Direct support for KT planning, development and evaluation
Development of a practical guide to support implementers:
The KTA process provides excellent theoretical underpinnings by which to both identify relevant gaps requiring KT initiatives and guide principles of intervention design and effect measurement. However, guideline committees have requested a systematic guide with practical instructions for each distinct stage in the KTA cycle. Several organizations have developed KT guides for specific types of implementers and content areas. Informed by these existing resources, the CRGC will complete a detailed practical guide and corresponding training program for its clinical assemblies.
Methodological support:
The CTS will support implementation projects through a ‘Clinical Assembly – KT Action Team’ consisting of members of the relevant clinical assembly (content experts) and KT experts from the CRGC. KT experts will help to maintain project alignment with the CIHR KT Framework and offer methodological and evaluation support. The CTS will offer logistical support for these implementation projects. Only projects with formal evaluative components will be supported through this mechanism.

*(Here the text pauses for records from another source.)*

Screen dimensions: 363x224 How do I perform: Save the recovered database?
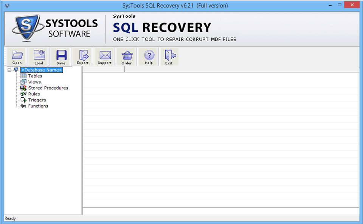pyautogui.click(x=61, y=56)
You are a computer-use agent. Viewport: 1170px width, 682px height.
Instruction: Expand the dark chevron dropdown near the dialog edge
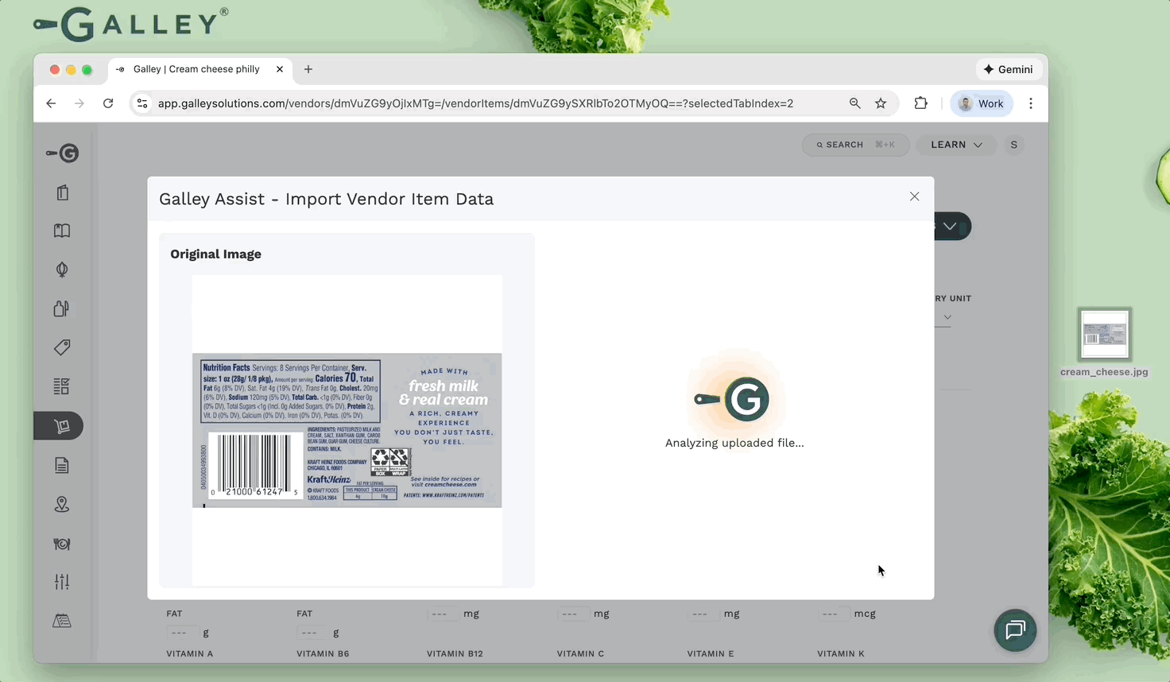950,227
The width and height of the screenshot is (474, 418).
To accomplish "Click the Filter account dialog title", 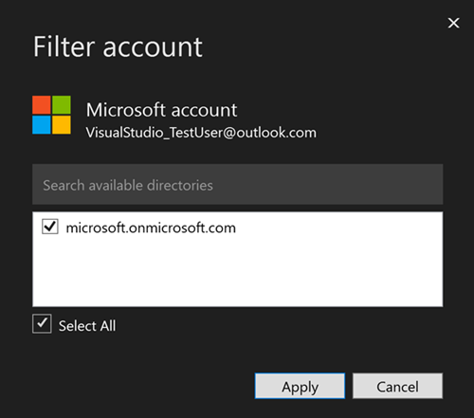I will coord(118,46).
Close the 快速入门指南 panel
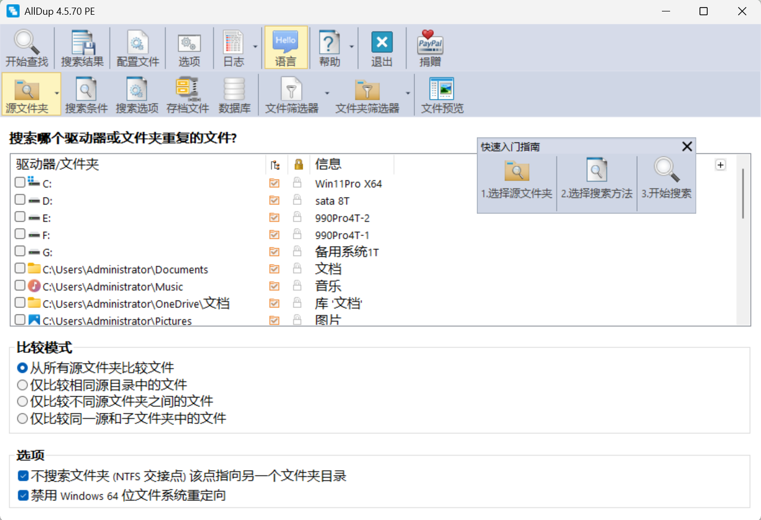 pos(686,146)
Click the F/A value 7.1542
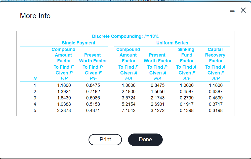251x159 pixels. 129,110
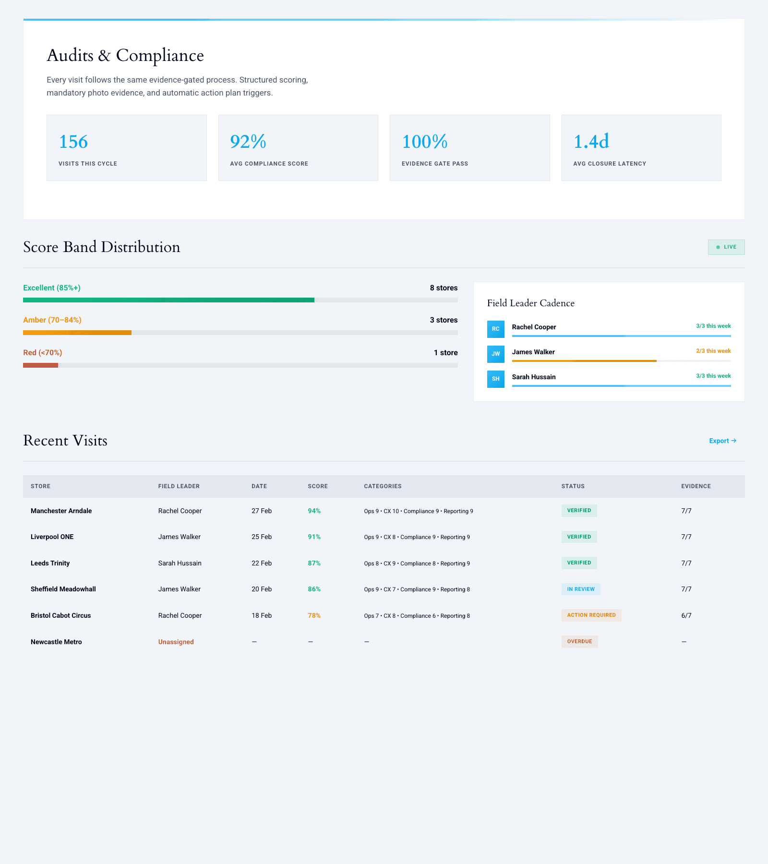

Initially, implementation projects will originate from within clinical assemblies; however, we anticipate that the KT repository will create opportunities for CTS assemblies to align with current and future projects to maximize efficiency. Trainees and junior investigators interested in KT will be encouraged to join the clinical assembly as ad hoc members for specific KT projects to build on current and future KT capacity.
Funding support:
The CTS will create a web-based inventory of existing KT program and research funding sources to help interested parties identify opportunities for KT project funding. The Clinical Assembly – KT Action Team will also play an active role in grant and proposal development. The CTS will provide a letter of support for relevant funding applications.
CONCLUSIONS
The CTS is excited to leverage its existing strengths in guideline production to transition to a new focus on active guideline implementation. Although other respiratory organizations have emphasized the importance of implementation activities and have proposed corresponding strategies (7,8), none have presented a dedicated and multi-faceted framework approach. Over the next five years, the success of this approach will be determined by the number of new implementation projects that arise from the framework, and their measured impact on health care processes and patient outcomes. We hope to enable the use of high-quality Canadian guidelines as a springboard for active KT and, in doing so, usher in a new era of respiratory guideline implementation and improved respiratory health for all Canadians.
Acknowledgments
The authors thank members of the CTS Asthma Clinical Assembly for their feedback and suggestions on the CTS/CRGC KT Strategy.
Footnotes
AUTHOR CONTRIBUTIONS: SG, LPB, CL and AVD contributed to content and revisions, and SG drafted the manuscript.
DISCLOSURES: SG, CL, AVD and LPB have no financial disclosures or conflics of interest to declare.
DISCLAIMER: This work originated from The Keenan Research Centre in the Li Ka Shing Knowledge Institute of St Michael’s Hospital, Department of Medicine, University of Toronto, Toronto, Ontario.